▶ Problem requirements
Copy the listing below, renaming every "Instruction" as "Command" and keeping everything else the same.

Item-finding records:
++++++++++++++++++++

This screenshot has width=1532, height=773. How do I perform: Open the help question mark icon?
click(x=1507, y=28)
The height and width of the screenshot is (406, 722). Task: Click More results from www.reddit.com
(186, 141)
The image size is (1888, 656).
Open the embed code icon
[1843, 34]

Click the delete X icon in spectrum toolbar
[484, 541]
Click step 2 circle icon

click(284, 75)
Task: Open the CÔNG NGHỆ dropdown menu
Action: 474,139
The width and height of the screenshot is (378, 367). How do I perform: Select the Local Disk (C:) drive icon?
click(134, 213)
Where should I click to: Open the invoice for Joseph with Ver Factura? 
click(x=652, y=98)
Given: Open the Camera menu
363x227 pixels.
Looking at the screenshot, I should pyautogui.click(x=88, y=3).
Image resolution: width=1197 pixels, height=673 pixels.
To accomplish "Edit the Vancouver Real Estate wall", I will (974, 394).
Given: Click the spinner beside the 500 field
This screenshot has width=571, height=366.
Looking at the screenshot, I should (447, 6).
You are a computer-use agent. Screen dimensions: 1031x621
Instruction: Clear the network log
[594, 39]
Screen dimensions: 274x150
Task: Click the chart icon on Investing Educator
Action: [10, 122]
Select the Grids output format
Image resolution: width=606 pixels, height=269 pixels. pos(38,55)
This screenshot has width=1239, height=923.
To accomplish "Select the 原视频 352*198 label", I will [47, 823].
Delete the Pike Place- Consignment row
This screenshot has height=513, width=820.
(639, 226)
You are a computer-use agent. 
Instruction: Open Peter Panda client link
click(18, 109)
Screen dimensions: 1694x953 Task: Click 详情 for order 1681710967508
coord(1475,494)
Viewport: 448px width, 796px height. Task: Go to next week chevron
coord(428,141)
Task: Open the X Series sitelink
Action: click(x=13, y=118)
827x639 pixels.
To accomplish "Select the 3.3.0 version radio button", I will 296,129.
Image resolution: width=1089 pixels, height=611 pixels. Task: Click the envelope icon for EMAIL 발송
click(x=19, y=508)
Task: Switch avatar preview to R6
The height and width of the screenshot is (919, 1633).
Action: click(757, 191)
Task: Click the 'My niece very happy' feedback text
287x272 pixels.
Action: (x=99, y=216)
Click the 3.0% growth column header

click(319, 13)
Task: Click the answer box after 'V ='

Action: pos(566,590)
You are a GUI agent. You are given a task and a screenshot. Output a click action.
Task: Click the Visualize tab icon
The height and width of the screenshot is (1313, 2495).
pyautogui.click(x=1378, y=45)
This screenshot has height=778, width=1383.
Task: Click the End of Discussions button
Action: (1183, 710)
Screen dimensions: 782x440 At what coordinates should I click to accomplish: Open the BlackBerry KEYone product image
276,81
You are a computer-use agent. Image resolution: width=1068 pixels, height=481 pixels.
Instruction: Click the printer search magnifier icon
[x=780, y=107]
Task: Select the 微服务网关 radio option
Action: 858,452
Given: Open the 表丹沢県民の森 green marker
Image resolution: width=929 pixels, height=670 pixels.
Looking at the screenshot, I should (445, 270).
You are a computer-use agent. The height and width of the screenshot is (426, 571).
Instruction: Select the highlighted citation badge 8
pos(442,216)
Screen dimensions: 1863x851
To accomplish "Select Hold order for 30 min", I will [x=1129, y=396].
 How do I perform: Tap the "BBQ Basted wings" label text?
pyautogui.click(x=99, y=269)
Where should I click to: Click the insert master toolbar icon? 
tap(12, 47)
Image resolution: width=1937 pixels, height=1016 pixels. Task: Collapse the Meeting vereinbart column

++++++++++++++++++++

▶ Output of the task
This screenshot has width=1532, height=773. How do I perform: Open the help question mark icon?
click(x=1507, y=28)
The height and width of the screenshot is (406, 722). Task: Click More results from www.reddit.com
(186, 141)
The image size is (1888, 656).
Open the embed code icon
[1843, 34]

Click the delete X icon in spectrum toolbar
[484, 541]
Click step 2 circle icon

click(284, 75)
Task: Open the CÔNG NGHỆ dropdown menu
Action: 474,139
The width and height of the screenshot is (378, 367). How do I perform: Select the Local Disk (C:) drive icon?
click(134, 213)
Where should I click to: Open the invoice for Joseph with Ver Factura? 
click(x=652, y=98)
Given: Open the Camera menu
363x227 pixels.
Looking at the screenshot, I should pyautogui.click(x=88, y=3).
Image resolution: width=1197 pixels, height=673 pixels.
To accomplish "Edit the Vancouver Real Estate wall", I will (974, 394).
Given: Click the spinner beside the 500 field
This screenshot has width=571, height=366.
Looking at the screenshot, I should (447, 6).
You are a computer-use agent. Screen dimensions: 1031x621
Command: Clear the network log
[594, 39]
Screen dimensions: 274x150
Task: Click the chart icon on Investing Educator
Action: [10, 122]
Select the Grids output format
Image resolution: width=606 pixels, height=269 pixels. pos(38,55)
This screenshot has width=1239, height=923.
To accomplish "Select the 原视频 352*198 label", I will [47, 823].
Delete the Pike Place- Consignment row
This screenshot has height=513, width=820.
(639, 226)
You are a computer-use agent. 
Command: Open Peter Panda client link
click(18, 109)
Screen dimensions: 1694x953 Task: Click 详情 for order 1681710967508
coord(1475,494)
Viewport: 448px width, 796px height. Task: Go to next week chevron
coord(428,141)
Task: Open the X Series sitelink
Action: click(x=13, y=118)
827x639 pixels.
To accomplish "Select the 3.3.0 version radio button", I will 296,129.
Image resolution: width=1089 pixels, height=611 pixels. Task: Click the envelope icon for EMAIL 발송
click(x=19, y=508)
Task: Switch avatar preview to R6
The height and width of the screenshot is (919, 1633).
Action: click(757, 191)
Task: Click the 'My niece very happy' feedback text
287x272 pixels.
Action: (x=99, y=216)
Click the 3.0% growth column header

click(319, 13)
Task: Click the answer box after 'V ='

Action: pos(566,590)
You are a GUI agent. You are given a task and a screenshot. Output a click action.
Task: Click the Visualize tab icon
The height and width of the screenshot is (1313, 2495).
pyautogui.click(x=1378, y=45)
This screenshot has height=778, width=1383.
Task: Click the End of Discussions button
Action: (1183, 710)
Screen dimensions: 782x440 At what coordinates should I click to accomplish: Open the BlackBerry KEYone product image
276,81
You are a computer-use agent. Image resolution: width=1068 pixels, height=481 pixels.
Command: Click the printer search magnifier icon
[x=780, y=107]
Task: Select the 微服务网关 radio option
Action: 858,452
Given: Open the 表丹沢県民の森 green marker
Image resolution: width=929 pixels, height=670 pixels.
Looking at the screenshot, I should (445, 270).
You are a computer-use agent. The height and width of the screenshot is (426, 571).
Command: Select the highlighted citation badge 8
pos(442,216)
Screen dimensions: 1863x851
To accomplish "Select Hold order for 30 min", I will [x=1129, y=396].
 How do I perform: Tap the "BBQ Basted wings" label text?
pyautogui.click(x=99, y=269)
Where should I click to: Click the insert master toolbar icon? 
tap(12, 47)
Image resolution: width=1937 pixels, height=1016 pixels. Task: Collapse the Meeting vereinbart column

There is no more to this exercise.